En apprenant à mieux les connaître au fils du temps, j’ai vu grandir en moi un sentiment d’appartenance et de sécurité si important pour moi, considérant que j’avais immigré du Brésil pour le Québec en 2008.

Enfin, au sein de la Cordée, je me sentais chez moi. Cela venait combler mon sentiment d’être déraciné et pris en otage par un corps sans peau, c’est-à-dire trop sensible pour supporter les adversités de la vie.

Est-ce que je suis rendu?

La Cordée ne m’a jamais promis de guérir aucun de mes maux, mais elle m’a donné envie de continuer à vivre malgré les difficultés et surtout de résister aux tentations de la drogue ou de l’alcool qui m’ont affecté dans le passé.

La Cordée m’a rempli d’un nouvel espoir qui n’est pas toujours là quand j’en ai besoin, mais qui m’inspire à aller explorer les forces insoupçonnées de ma personnalité, de mon être, là où je trouve la persévérance de continuer à marcher dans les ténèbres jusqu’à ce que je reprenne le fil de la vie, la lumière.

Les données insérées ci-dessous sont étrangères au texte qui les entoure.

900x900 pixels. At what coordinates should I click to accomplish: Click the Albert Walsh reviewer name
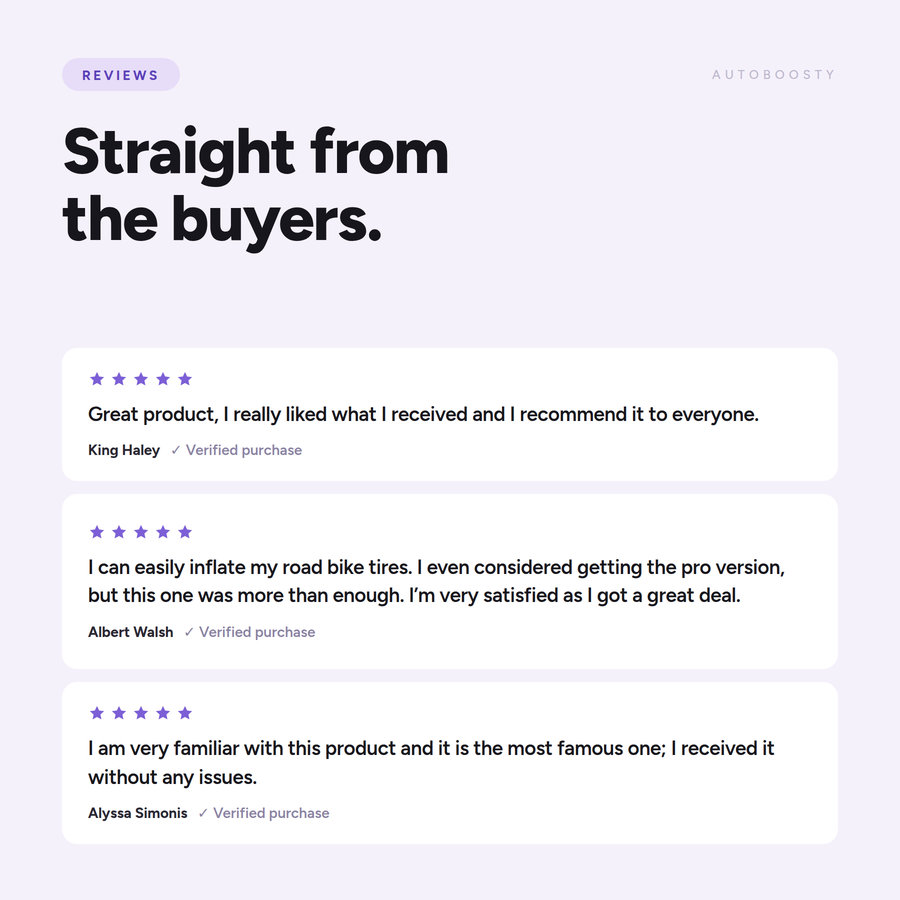coord(131,632)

J’aimerais bien ajouter que depuis quelque temps, je me sens plus en paix avec tout ce que je porte de troublant en moi. Des fois, je crois que dans mes phases les plus extrêmes, quand j’ai cru être en contact avec Dieu, je vivais l’angoisse que mon identité disparaisse peu à peu. En effet, je pense que ce sont des expériences comme cela qui m’ont appris à remettre en question tout ce qui se présente à moi comme étant réel, comme étant la définition de ce que je suis ou de ce que je pourrai être dans ce monde.

Dorénavant, je suis plutôt enclin à faire confiance à ma voix intérieure et à sa lumière, à aller sonder mes profondeurs, à aller investiguer en moi-même quels sont mes besoins et qui je suis véritablement au milieu du chaos fulgurant de mon identité morcelée, mon cadeau sublime.